Problem to solve: Your answer is the lines below, exactly, from the one that contains "Given: Tick the five-star rating checkbox" through the one that contains "The image size is (1288, 952).", both included.

Records shown:
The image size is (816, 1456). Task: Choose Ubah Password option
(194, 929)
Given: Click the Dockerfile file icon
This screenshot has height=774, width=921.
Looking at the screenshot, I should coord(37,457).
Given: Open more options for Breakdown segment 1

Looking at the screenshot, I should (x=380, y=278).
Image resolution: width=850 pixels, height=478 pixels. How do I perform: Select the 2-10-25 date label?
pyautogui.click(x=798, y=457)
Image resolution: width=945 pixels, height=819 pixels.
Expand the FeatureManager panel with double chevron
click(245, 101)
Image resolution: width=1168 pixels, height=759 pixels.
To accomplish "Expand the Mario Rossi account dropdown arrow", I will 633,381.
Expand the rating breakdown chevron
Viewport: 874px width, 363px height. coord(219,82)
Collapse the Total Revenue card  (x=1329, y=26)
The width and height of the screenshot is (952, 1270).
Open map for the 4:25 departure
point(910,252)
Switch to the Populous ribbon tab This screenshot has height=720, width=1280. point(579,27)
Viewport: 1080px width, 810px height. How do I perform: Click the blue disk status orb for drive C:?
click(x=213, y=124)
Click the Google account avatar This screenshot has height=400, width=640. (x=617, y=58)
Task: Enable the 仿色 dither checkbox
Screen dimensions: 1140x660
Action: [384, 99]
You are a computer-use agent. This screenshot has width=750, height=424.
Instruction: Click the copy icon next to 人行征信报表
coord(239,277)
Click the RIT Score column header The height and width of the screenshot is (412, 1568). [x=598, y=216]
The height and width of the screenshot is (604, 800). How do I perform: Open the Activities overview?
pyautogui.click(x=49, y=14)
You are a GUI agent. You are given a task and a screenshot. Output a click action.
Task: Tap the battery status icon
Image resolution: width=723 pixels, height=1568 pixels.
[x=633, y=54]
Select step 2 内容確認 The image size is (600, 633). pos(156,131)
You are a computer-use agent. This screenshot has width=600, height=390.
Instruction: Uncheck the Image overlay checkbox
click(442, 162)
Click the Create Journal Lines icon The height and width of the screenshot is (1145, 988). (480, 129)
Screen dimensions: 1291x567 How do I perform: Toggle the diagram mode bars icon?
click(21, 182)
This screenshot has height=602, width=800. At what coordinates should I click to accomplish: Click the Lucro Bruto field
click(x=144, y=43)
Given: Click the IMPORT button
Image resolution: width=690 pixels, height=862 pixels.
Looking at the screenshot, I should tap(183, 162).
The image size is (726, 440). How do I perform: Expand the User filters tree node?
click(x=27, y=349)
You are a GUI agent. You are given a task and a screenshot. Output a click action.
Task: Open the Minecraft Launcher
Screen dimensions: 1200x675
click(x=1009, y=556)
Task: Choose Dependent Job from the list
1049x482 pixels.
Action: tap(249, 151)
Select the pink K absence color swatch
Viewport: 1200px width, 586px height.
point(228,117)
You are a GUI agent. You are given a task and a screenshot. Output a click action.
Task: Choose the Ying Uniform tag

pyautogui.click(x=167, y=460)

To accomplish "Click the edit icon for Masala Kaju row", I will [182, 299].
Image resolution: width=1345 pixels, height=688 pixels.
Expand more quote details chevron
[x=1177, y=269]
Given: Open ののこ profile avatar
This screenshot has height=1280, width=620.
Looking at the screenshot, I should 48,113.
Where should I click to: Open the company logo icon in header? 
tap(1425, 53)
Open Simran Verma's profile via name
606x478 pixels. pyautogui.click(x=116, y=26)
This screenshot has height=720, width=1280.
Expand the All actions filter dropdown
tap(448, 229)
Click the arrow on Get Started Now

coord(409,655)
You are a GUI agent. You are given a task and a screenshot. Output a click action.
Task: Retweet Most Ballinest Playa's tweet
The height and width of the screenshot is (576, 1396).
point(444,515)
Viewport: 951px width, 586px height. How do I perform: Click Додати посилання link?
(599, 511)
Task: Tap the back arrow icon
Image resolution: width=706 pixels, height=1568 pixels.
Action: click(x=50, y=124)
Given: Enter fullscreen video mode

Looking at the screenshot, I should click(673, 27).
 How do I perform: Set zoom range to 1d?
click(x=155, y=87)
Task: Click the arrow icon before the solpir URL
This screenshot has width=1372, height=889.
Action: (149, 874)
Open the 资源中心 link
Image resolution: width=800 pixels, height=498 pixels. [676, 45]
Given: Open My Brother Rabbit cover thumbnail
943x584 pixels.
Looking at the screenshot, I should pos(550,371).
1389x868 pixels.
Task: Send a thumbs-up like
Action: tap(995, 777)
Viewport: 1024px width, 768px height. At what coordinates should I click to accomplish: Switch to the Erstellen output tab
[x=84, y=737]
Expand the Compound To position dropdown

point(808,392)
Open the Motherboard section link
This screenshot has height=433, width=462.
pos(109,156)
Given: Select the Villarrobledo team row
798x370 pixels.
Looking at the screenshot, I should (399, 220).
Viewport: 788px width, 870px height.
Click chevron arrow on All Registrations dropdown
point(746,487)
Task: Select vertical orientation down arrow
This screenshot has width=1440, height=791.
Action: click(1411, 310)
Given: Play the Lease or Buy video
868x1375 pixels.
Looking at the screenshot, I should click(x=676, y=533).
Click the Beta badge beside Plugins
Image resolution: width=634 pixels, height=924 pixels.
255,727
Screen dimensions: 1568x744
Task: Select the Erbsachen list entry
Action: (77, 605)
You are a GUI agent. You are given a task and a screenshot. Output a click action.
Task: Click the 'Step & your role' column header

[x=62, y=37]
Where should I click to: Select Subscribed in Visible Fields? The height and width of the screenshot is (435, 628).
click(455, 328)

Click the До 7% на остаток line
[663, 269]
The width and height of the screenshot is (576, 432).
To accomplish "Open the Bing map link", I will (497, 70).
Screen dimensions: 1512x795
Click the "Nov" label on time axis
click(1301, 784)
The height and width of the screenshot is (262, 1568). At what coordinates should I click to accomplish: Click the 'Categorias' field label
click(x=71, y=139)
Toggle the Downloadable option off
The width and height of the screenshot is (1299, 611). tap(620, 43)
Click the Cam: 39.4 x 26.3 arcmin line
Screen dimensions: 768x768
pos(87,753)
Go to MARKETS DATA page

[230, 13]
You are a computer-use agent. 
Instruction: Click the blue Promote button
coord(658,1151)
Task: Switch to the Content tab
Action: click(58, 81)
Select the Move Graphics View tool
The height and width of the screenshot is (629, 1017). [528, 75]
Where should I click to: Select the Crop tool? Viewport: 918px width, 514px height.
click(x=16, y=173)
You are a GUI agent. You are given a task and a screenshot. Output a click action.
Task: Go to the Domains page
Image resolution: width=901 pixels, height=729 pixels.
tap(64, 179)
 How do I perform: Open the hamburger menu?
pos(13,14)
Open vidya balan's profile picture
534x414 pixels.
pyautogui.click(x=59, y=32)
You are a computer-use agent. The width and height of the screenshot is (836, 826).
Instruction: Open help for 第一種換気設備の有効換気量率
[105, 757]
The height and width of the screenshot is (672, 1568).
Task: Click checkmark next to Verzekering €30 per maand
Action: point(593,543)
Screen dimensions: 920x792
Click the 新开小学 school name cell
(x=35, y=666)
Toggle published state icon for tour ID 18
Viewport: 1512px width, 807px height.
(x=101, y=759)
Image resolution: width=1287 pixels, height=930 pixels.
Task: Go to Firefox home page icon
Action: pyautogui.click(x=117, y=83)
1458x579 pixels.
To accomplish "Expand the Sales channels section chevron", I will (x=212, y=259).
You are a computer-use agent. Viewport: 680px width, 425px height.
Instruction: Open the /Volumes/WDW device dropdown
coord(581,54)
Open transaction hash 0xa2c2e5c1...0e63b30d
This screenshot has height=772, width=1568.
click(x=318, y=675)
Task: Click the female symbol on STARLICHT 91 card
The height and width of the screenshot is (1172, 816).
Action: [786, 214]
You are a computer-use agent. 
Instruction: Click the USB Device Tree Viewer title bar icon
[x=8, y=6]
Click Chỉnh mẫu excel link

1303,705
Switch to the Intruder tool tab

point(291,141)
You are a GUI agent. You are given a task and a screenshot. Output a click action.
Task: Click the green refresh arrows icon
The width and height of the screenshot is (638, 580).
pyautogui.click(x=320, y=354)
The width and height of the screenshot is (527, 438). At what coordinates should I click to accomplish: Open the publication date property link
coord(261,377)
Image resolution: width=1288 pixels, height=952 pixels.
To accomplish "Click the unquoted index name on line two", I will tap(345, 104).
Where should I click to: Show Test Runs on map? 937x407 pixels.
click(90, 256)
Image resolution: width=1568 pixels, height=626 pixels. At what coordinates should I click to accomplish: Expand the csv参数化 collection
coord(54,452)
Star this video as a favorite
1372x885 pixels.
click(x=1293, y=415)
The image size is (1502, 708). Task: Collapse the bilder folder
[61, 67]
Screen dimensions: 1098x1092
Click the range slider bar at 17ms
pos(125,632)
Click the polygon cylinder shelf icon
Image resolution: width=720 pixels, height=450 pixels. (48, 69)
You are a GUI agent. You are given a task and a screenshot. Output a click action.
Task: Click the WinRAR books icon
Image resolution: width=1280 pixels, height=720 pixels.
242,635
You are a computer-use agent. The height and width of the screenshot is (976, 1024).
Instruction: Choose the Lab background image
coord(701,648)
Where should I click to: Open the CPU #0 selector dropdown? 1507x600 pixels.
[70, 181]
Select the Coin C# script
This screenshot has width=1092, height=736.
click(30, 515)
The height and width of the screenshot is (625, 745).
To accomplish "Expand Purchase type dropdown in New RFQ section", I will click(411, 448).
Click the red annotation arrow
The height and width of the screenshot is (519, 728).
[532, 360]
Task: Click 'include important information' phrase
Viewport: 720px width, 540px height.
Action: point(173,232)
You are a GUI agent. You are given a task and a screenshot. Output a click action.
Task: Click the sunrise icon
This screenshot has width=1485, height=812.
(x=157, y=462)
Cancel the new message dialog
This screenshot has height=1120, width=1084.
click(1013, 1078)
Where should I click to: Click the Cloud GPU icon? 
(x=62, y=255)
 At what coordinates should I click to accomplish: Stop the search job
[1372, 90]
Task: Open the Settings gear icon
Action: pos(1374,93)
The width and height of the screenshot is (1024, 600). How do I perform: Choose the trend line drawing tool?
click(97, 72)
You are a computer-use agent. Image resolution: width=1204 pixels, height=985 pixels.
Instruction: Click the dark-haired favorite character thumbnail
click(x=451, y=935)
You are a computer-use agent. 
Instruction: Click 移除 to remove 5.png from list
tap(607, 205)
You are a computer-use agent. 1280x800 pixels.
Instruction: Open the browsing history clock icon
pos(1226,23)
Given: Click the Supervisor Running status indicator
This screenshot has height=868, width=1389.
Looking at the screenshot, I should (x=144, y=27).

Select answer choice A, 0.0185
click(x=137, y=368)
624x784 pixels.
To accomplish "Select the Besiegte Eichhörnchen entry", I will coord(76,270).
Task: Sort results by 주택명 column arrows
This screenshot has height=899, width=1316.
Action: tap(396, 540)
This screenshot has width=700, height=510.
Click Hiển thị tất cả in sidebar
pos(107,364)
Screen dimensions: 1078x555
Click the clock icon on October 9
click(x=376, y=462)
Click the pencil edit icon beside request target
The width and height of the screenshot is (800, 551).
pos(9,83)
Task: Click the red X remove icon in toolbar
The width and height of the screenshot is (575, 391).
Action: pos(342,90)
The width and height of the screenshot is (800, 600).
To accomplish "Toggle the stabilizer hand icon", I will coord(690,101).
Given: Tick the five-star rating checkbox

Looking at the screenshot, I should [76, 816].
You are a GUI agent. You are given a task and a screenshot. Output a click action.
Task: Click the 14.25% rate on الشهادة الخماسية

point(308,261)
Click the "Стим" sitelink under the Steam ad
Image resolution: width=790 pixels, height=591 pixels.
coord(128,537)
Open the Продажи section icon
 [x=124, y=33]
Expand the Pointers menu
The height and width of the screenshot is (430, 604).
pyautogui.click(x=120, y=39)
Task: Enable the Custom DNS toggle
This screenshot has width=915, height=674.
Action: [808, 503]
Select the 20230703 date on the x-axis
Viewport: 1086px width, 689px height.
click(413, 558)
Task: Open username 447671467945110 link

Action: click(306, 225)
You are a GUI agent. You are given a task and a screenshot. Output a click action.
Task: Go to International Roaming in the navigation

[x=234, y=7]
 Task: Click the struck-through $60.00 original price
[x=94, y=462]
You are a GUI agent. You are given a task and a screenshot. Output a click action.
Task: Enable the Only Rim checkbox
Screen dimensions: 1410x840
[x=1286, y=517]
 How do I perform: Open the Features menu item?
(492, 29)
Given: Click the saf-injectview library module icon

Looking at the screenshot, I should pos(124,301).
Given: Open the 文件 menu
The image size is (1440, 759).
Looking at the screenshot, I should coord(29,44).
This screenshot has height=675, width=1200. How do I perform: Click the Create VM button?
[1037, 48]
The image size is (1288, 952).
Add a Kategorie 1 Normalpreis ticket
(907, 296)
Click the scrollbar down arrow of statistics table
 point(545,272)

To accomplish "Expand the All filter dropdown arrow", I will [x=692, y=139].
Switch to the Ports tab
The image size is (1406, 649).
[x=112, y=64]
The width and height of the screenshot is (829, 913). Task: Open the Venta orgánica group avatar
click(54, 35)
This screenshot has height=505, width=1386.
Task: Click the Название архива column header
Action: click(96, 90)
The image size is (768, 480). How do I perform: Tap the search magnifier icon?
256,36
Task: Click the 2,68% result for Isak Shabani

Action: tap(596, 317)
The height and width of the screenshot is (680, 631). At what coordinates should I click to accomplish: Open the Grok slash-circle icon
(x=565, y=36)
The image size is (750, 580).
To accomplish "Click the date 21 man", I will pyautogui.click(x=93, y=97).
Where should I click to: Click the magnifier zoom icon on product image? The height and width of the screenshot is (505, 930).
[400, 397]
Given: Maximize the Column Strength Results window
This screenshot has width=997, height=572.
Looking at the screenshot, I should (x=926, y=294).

Exercise output:
Given: Tick the five-star rating checkbox

Looking at the screenshot, I should [76, 816].
You are a GUI agent. You are given a task and a screenshot. Output a click action.
Task: Click the 14.25% rate on الشهادة الخماسية

point(308,261)
Click the "Стим" sitelink under the Steam ad
Image resolution: width=790 pixels, height=591 pixels.
coord(128,537)
Open the Продажи section icon
 [x=124, y=33]
Expand the Pointers menu
The height and width of the screenshot is (430, 604).
pyautogui.click(x=120, y=39)
Task: Enable the Custom DNS toggle
This screenshot has width=915, height=674.
Action: [808, 503]
Select the 20230703 date on the x-axis
Viewport: 1086px width, 689px height.
click(413, 558)
Task: Open username 447671467945110 link

Action: click(306, 225)
You are a GUI agent. You are given a task and a screenshot. Output a click action.
Task: Go to International Roaming in the navigation

[x=234, y=7]
 Task: Click the struck-through $60.00 original price
[x=94, y=462]
You are a GUI agent. You are given a task and a screenshot. Output a click action.
Task: Enable the Only Rim checkbox
Screen dimensions: 1410x840
[x=1286, y=517]
 How do I perform: Open the Features menu item?
(492, 29)
Given: Click the saf-injectview library module icon

Looking at the screenshot, I should pos(124,301).
Given: Open the 文件 menu
The image size is (1440, 759).
Looking at the screenshot, I should coord(29,44).
This screenshot has height=675, width=1200. How do I perform: Click the Create VM button?
[1037, 48]
The image size is (1288, 952).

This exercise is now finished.